━━━━━ ZU BEARBEITENDES MATERIAL

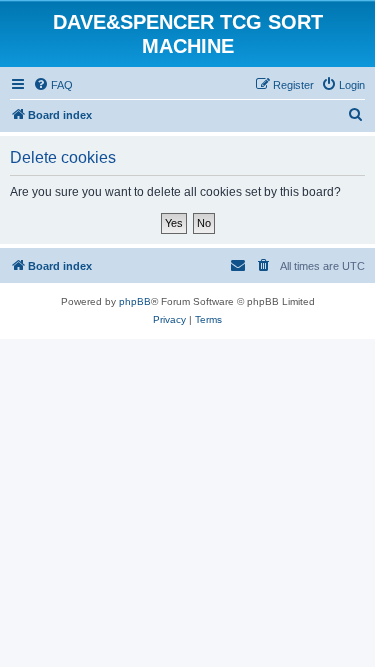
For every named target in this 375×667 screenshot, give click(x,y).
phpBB (135, 301)
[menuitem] (53, 85)
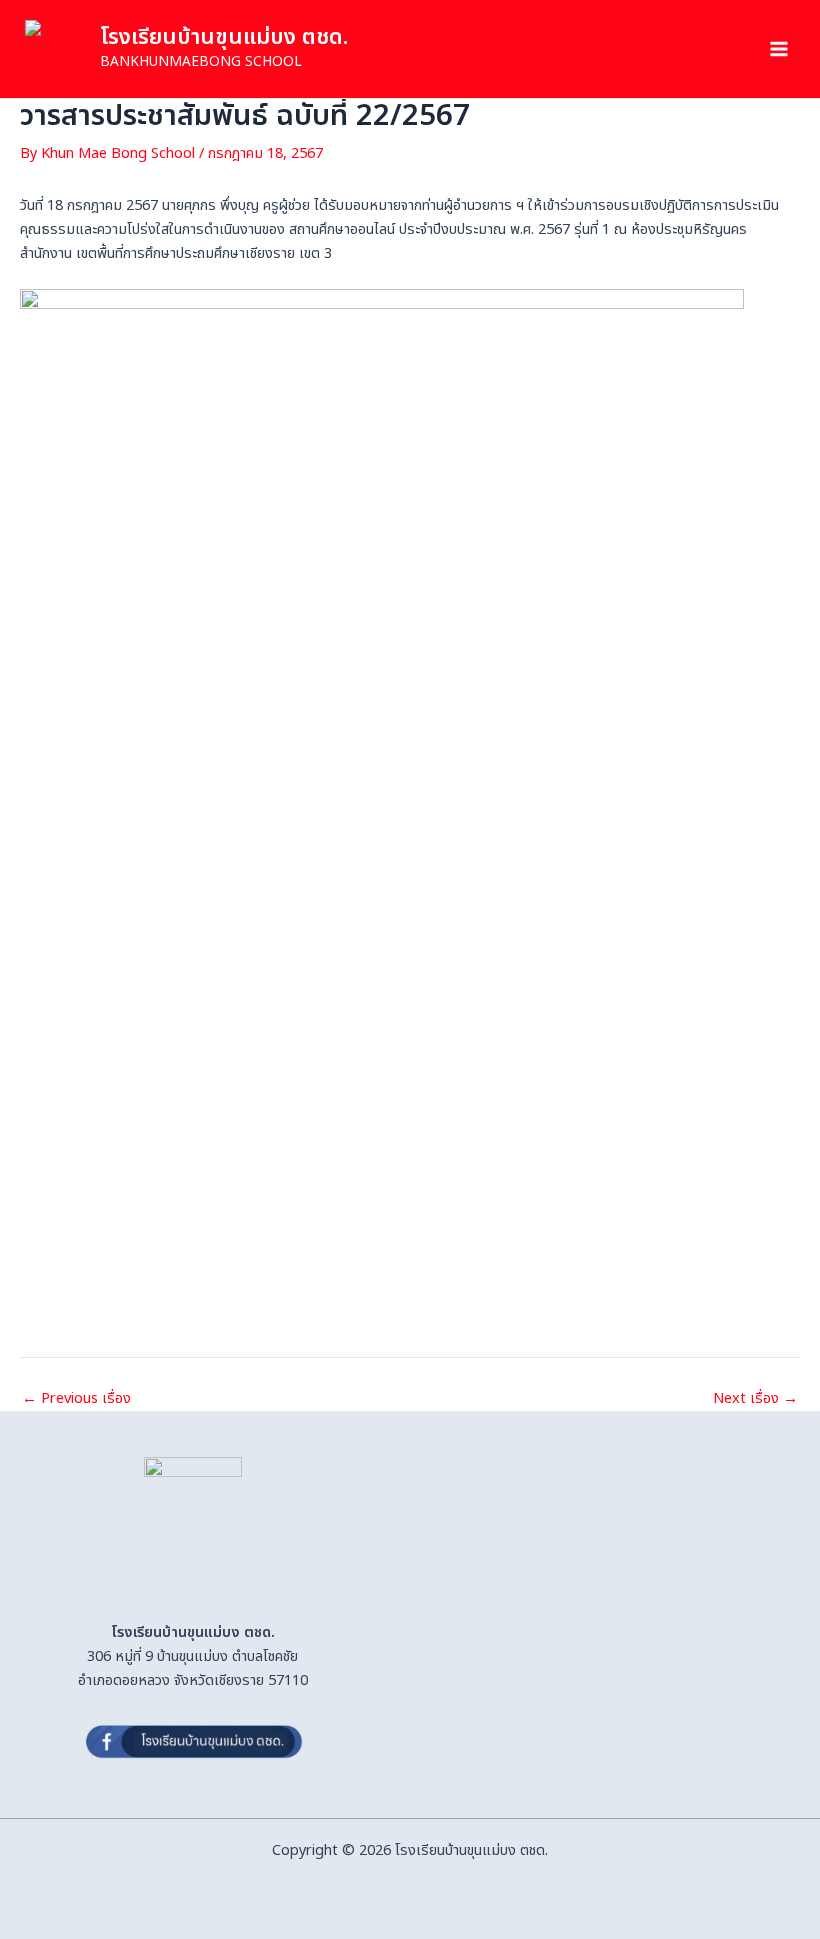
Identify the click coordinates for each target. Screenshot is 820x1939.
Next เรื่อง (755, 1399)
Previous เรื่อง (76, 1399)
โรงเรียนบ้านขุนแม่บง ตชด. (224, 37)
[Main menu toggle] (779, 49)
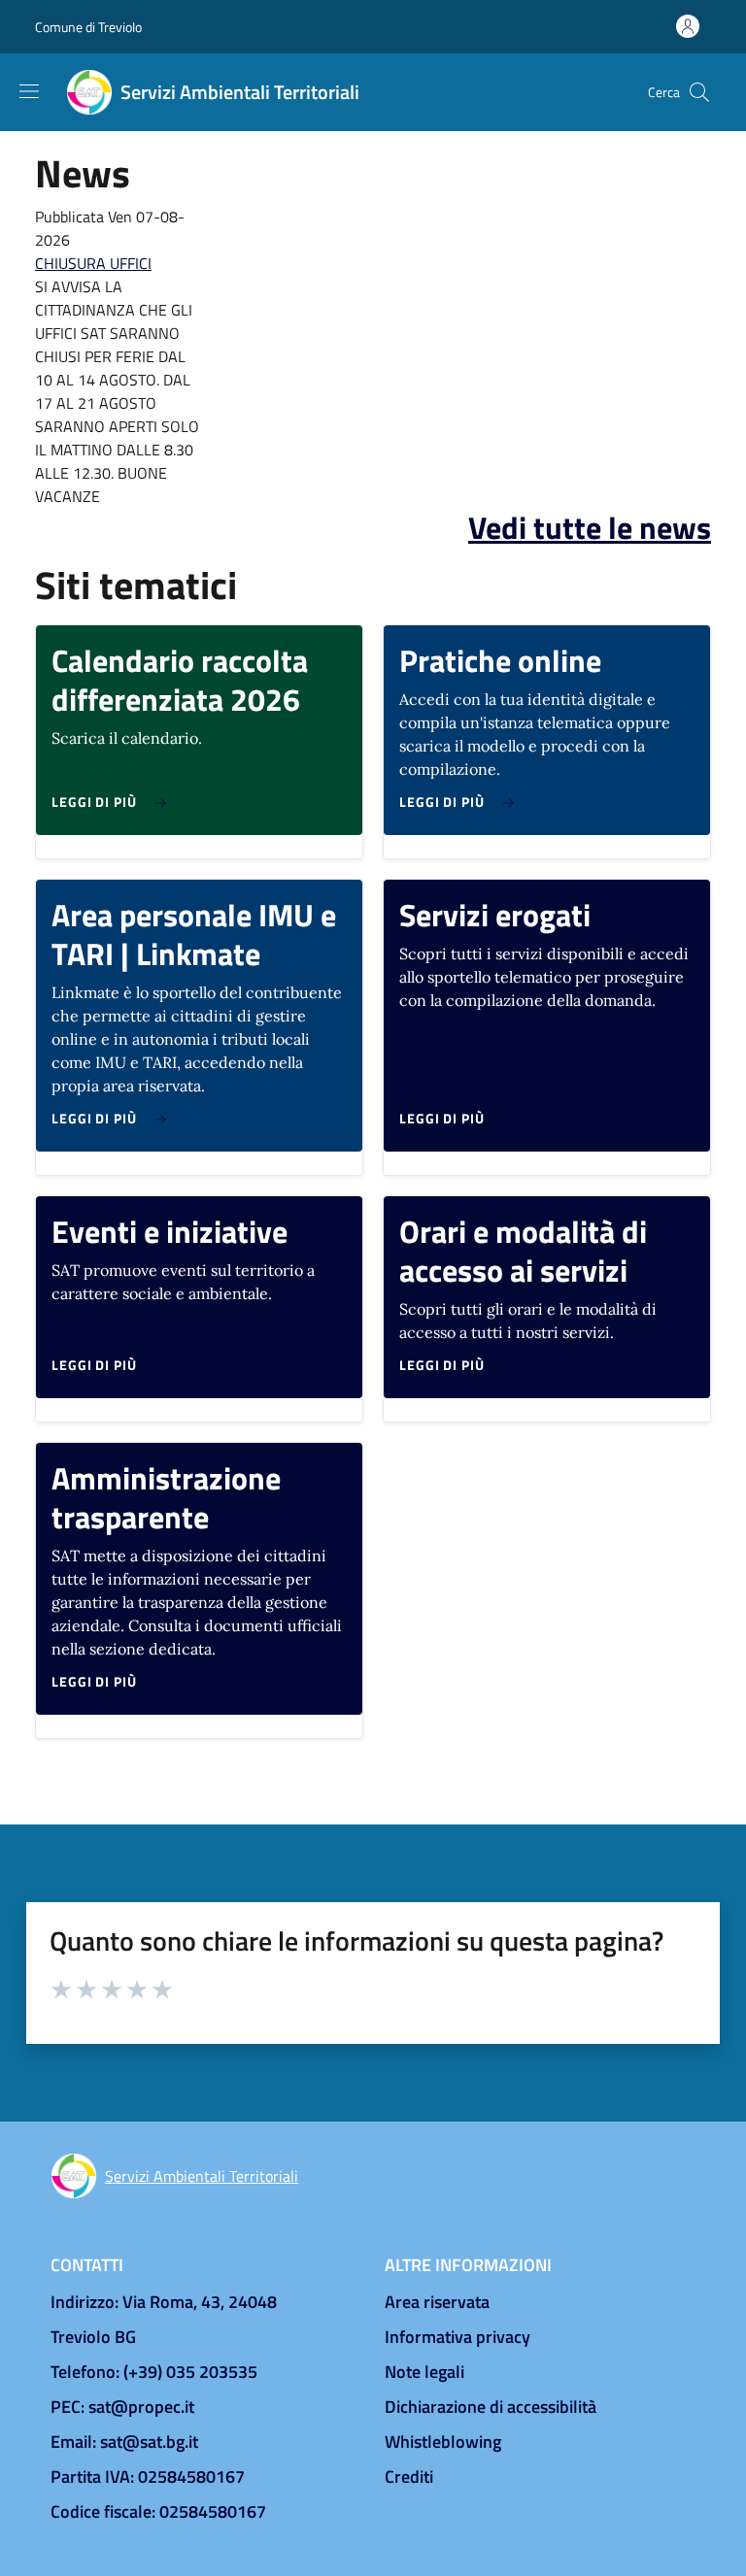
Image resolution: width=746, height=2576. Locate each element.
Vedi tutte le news (589, 527)
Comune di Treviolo (88, 27)
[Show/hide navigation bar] (29, 91)
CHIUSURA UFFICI (93, 263)
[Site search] (699, 92)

━━━━━━━━━━

Ziehen Sie aus den obigen Einträgen jede Zeile heraus, in der die Zeichenfolge "target" vorkommt. Achten Sie dabei auf Groß- und Kleinschreibung.

For every named target in this 375×667 screenshot, give click(x,y).
Identify the click coordinates for each target. Screenshot is 820x1939.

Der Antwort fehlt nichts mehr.